Kale is a cruciferous vegetable in the same family as broccoli, cabbage and cauliflower, and it is a quite nutritional powerhouse. It is a dark leafy green rich in vitamins A, C, K, carotenoids, flavonoids and fiber. While it is great when cooked, raw kale can also be good, though there are something about raw kale to know before you enjoy it.
Can You Eat Raw Kale?
Raw kale and other cruciferous vegetables, such as collard greens, cabbage and turnips, contain isothiocyanates, a compound that can block the thyroid enzyme TPO which is responsible for attaching iodine to thyroid hormones to make them active in the body. By blocking the iodine that your body needs, it causes the thyroid to get bigger because the cells overgrow, creating a goiter. The compounds in kale that cause this enlarging of the thyroid are called goitrogens, and only exit while in raw state. If they are cooked or lightly steamed, this enzyme blocking is no longer a problem. But does this mean that you cannot eat kale or other cruciferous vegetables raw? No, eating raw cruciferous vegetables with one or two meals is fine as long as you have gotten enough iodine in the diet.

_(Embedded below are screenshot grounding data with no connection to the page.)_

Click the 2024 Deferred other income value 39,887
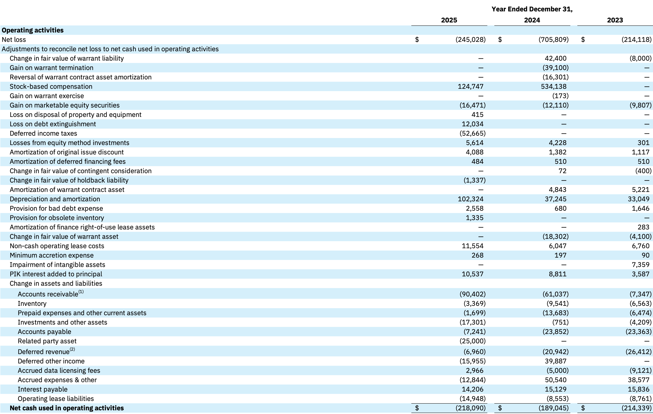Screen dimensions: 653x414 [x=555, y=361]
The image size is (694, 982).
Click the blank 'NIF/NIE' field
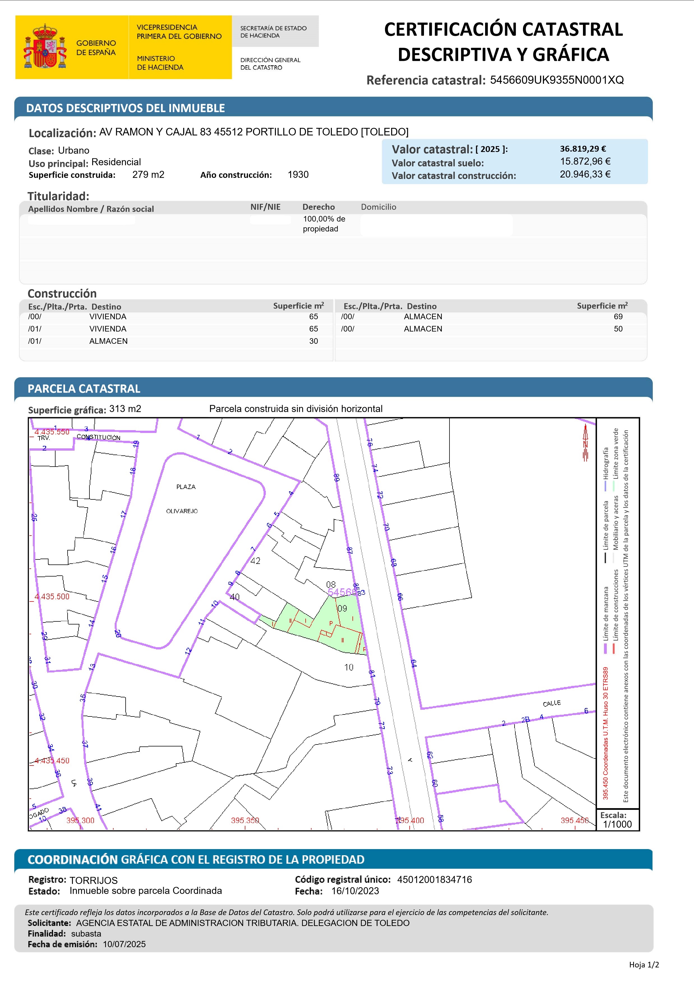270,220
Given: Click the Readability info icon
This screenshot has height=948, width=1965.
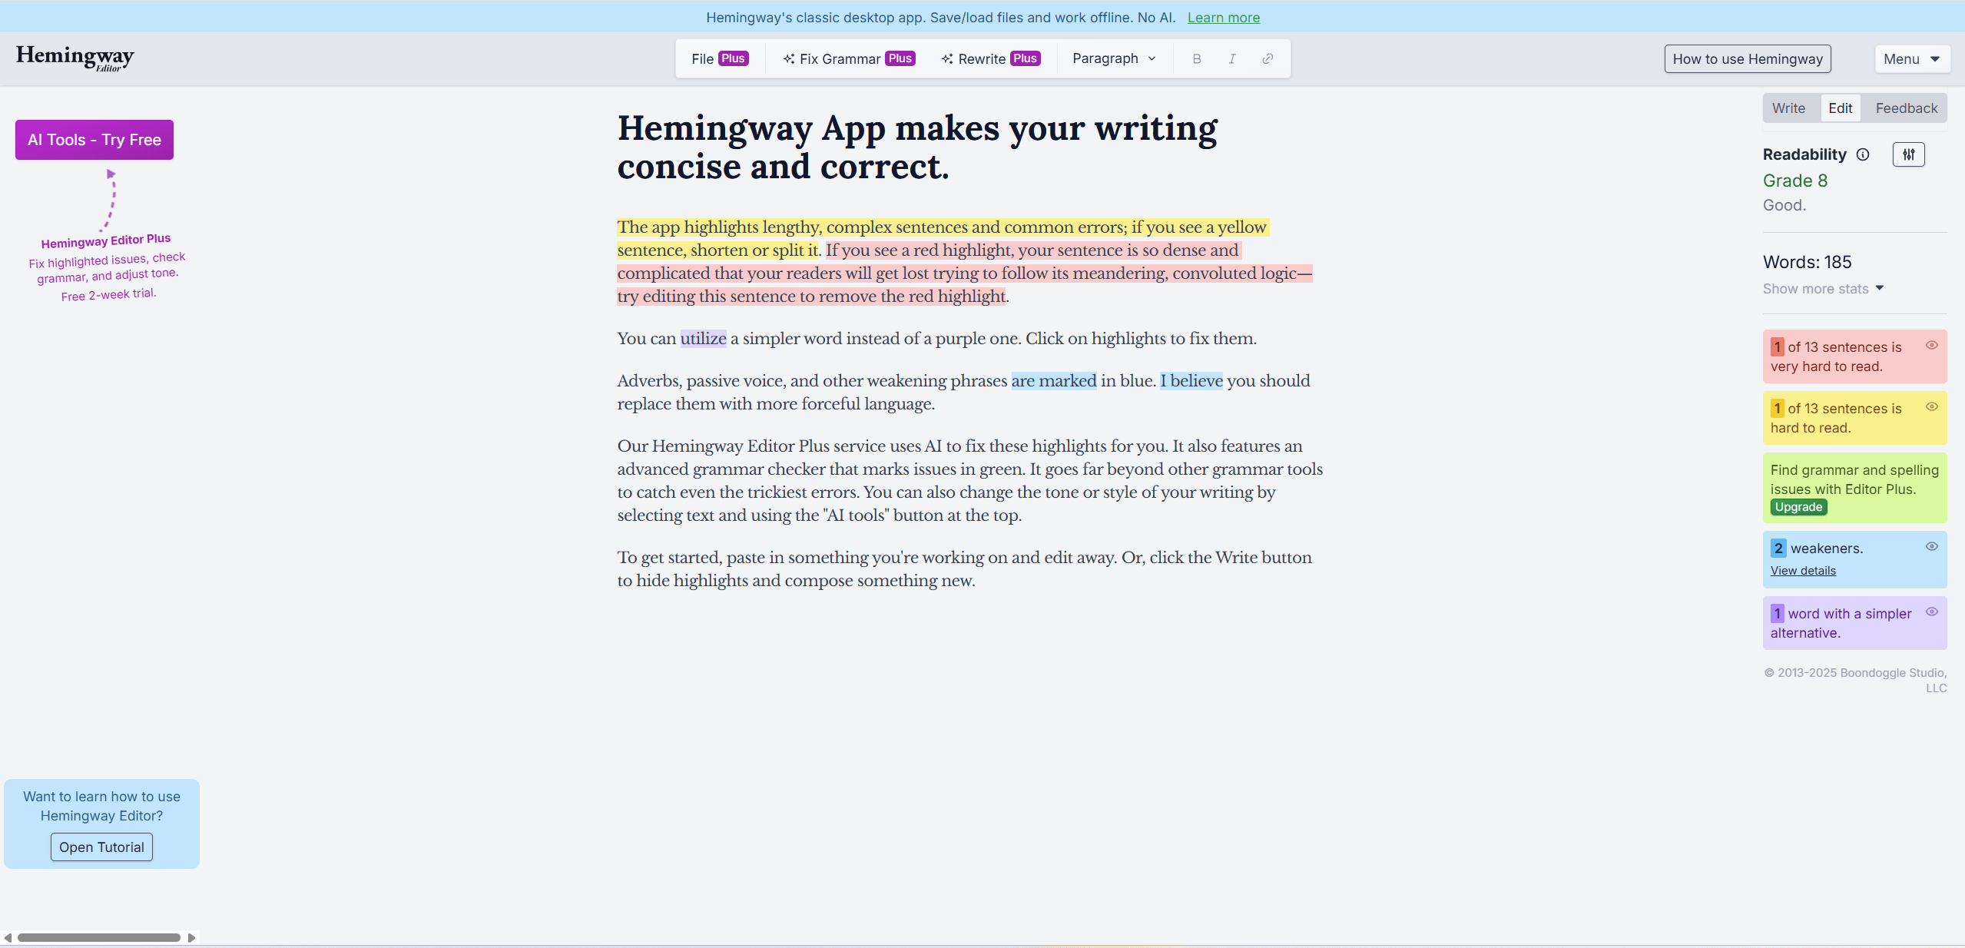Looking at the screenshot, I should coord(1864,154).
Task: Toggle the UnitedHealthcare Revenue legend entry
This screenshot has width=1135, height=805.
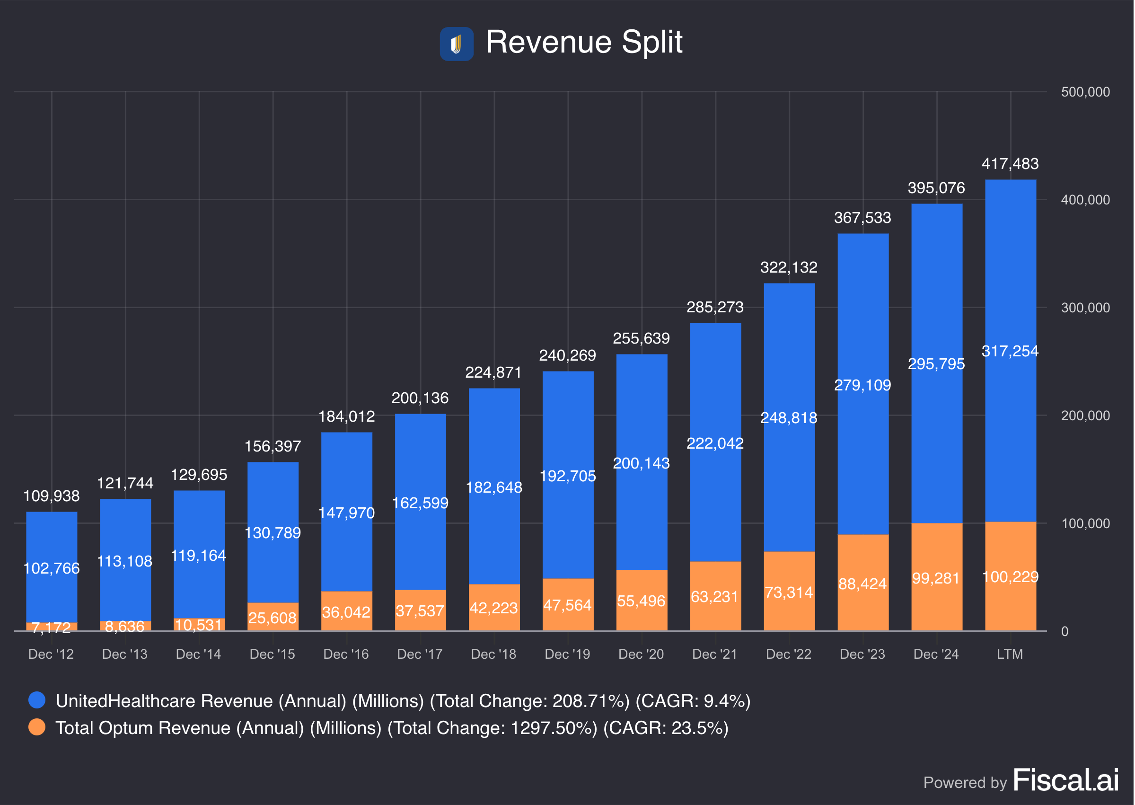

What Should Be Noted When Eating Kale?
Cook the Kale
When cruciferous vegetables are cooked, it greatly lessens the actions of the enzyme that keeps iodine from your thyroid. Besides kale, other vegetables that should be cooked before being eaten include broccoli, collard greens, mustard greens, cabbage, Brussel sprouts, cauliflower, radishes, arugula and turnips.
Eat Some Seaweed
Kale and other cruciferous vegetables do not cause thyroid problems on their own, which can happen because of many potential facts like iodine deficiency. You can make sure you get enough iodine by including seaweed and other iodine-rich foods in your diet.

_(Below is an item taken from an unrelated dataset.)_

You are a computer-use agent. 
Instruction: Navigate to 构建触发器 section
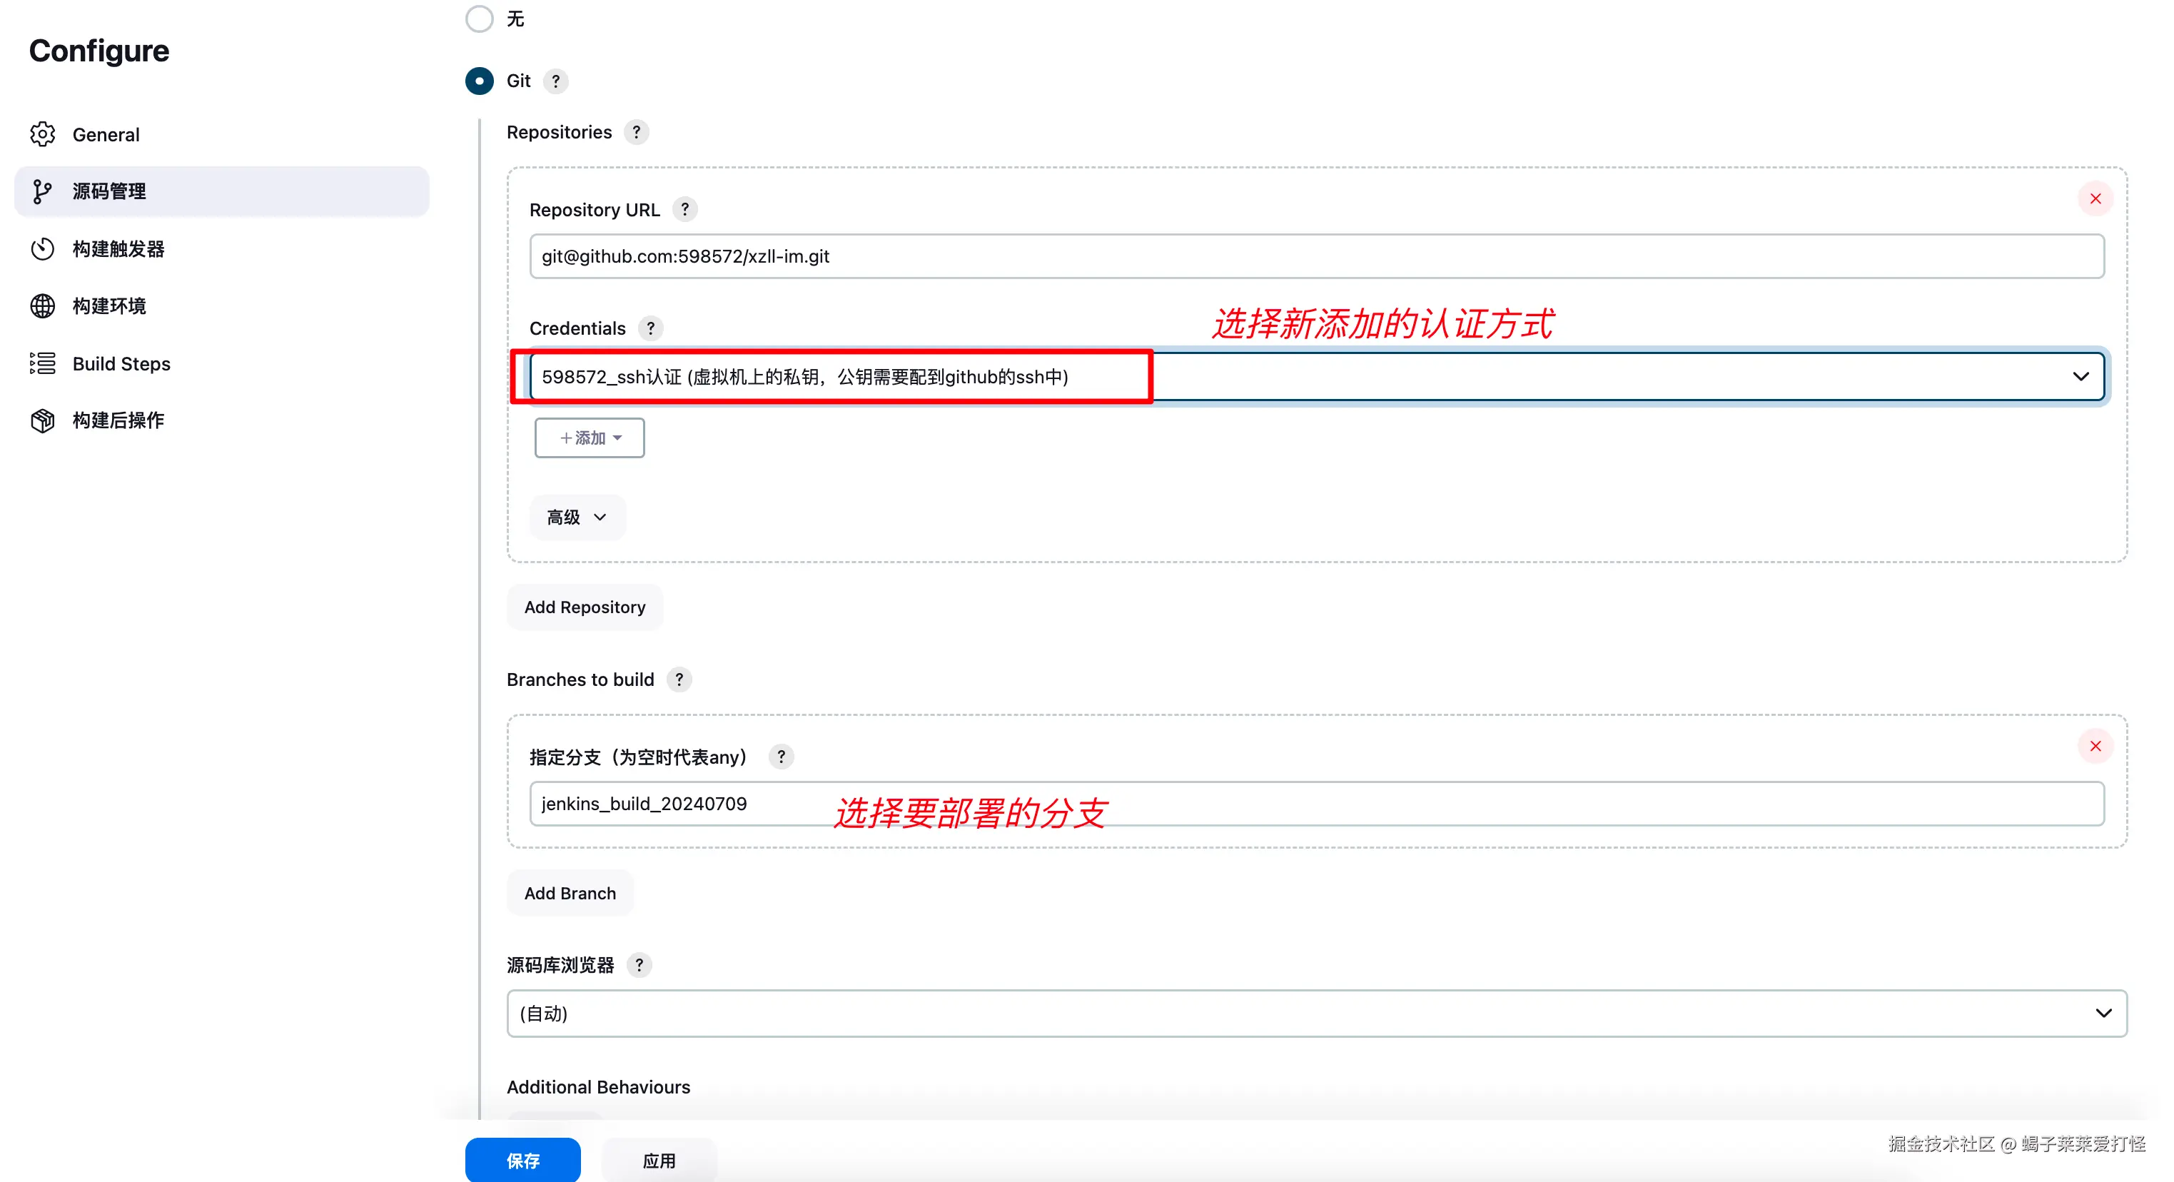tap(118, 249)
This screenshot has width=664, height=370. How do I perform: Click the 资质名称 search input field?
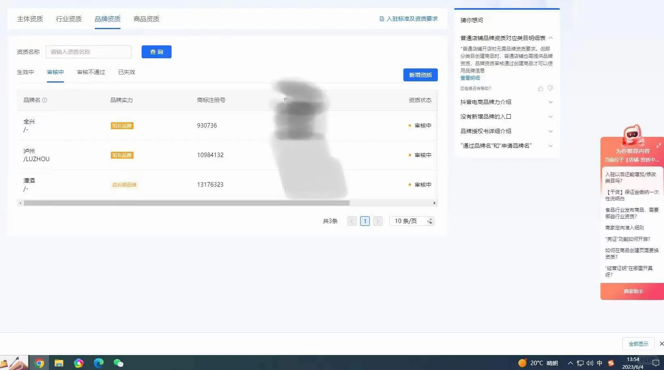click(88, 51)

Add a Brazil Nut to a Smoothie
Selenium is an important nutrient that helps support iodine levels in the body. Brazil nuts are an excellent source of selenium and adding one to a smoothie or on top of a salad may help keep selenium levels strong to support iodine levels.
Change Up Your Greens
The best thing to do is to vary your greens on a daily basis. If you have kale or other cruciferous vegetables a few times a week, mix them up with non-cruciferous vegetables such as tomatoes, cucumbers, zucchini and carrots. A wide variety also ensures that you are getting all of the necessary nutrition.